Luckily, the same care and attention that goes into making a good button-down or suit can translate to care for employees and the planet. You can look sharp, feel comfortable, and hew to your values—all in the same outfit—with these sustainable menswear brands. Just take a look at our recommendations on what to look for before you start shopping: 

Natural Materials: Whether you’re sitting in the office or in the car on your way to work, it’s important to be comfortable. Your clothes shouldn’t distract you from your tasks throughout the day. Choose clothing made of natural fibers, such as merino wool, organic cotton, linen, and hemp. These are more breathable and won’t be as restrictive (or retain smell as much) as synthetics.

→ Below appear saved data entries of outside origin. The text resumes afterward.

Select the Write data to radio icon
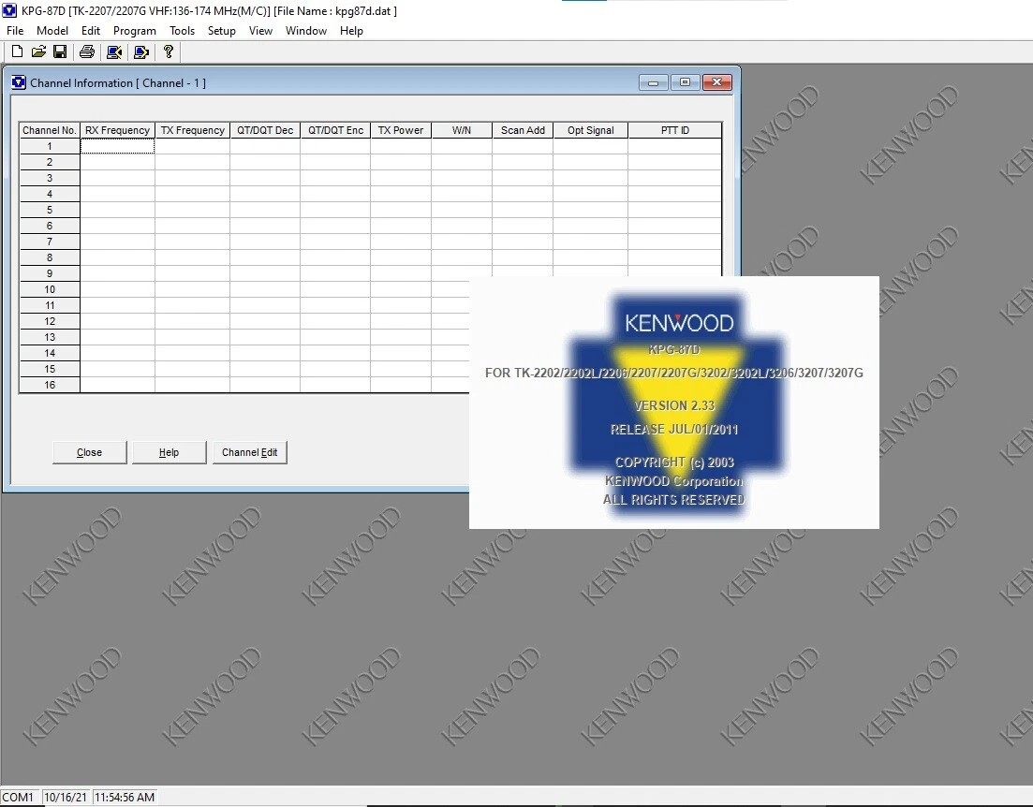The image size is (1033, 807). point(141,51)
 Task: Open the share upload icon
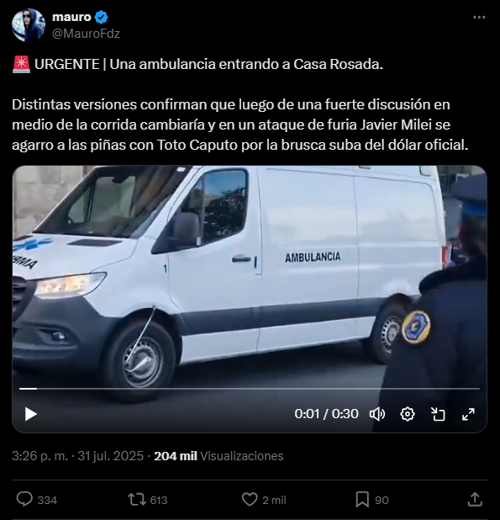(475, 499)
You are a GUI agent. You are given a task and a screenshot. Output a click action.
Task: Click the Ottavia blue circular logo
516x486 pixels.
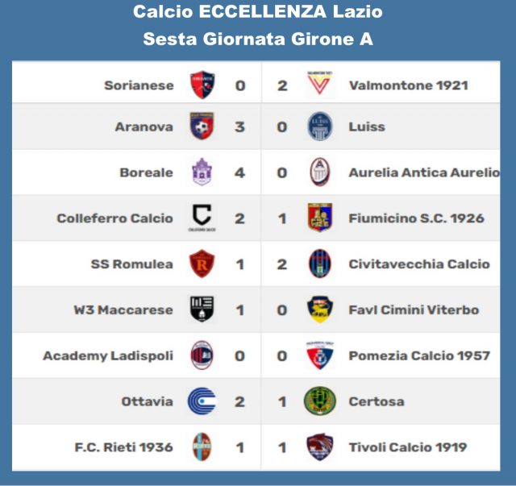pos(202,401)
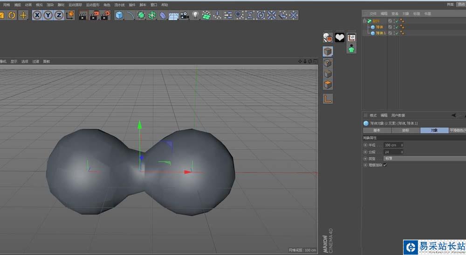466x255 pixels.
Task: Toggle the 理想渲染 checkbox
Action: pyautogui.click(x=385, y=165)
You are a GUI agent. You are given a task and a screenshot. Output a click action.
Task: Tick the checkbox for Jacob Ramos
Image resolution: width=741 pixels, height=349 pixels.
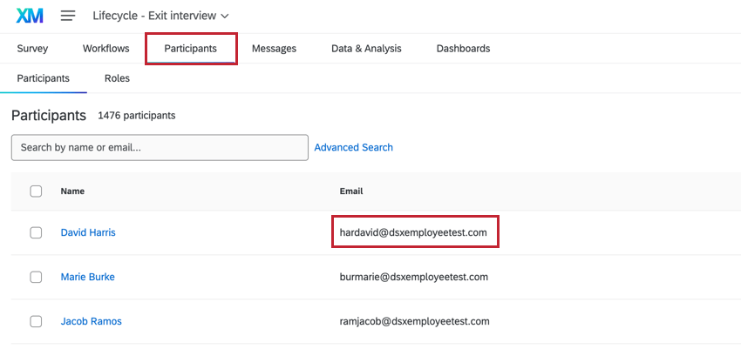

Merino wool especially has a reputation for being perfect for travel, because you can air it out each night instead of washing it, and it won’t retain odor. 

Aftermarket Care and Repair: Even if a garment is made with the highest level of skill and attention to detail, well-loved pieces wear out. Fortunately, several menswear brands are committed to maintaining the lifespan of their clothing and offer repair services such as re-collaring and re-cuffing. Some brands also have second-hand platforms that allow you to buy and sell used garments for a discount on your next purchase.

Versatility: If you’re a bike commuter, breathable and versatile work attire is pivotal to your day. Look for styles that are flexible and lightweight. Choose colors and styles you can easily match and dress up or down with what you already own so nothing goes to waste. Lightweight pieces will be great for the weekends when you want to look good and feel comfortable. 

Transparency: Look for brands that are transparent about the practices within their supply chains. Brands that audit and share the locations of their facilities are more likely to ensure proper working conditions, fair wages, and environmentally safe practices throughout their supply chains. It can also help to look for brands that own and operate their own local facilities to lower their shipping emissions. 

Third-Party Certifications: Certifications are easy ways to tell if a brand is practicing what it preaches. Look for worker rights labels such as the Fair Wear Foundation and environmental certifications such as Oeko-TEX, GOTS, and bluesign

Made to Order: Made-to-order clothing is one of the most sustainable options in fashion. It operates off specific demand and uses only the materials necessary to make it. Custom-made (also referred to as bespoke) pieces will fit you perfectly and add something truly unique to your closet. 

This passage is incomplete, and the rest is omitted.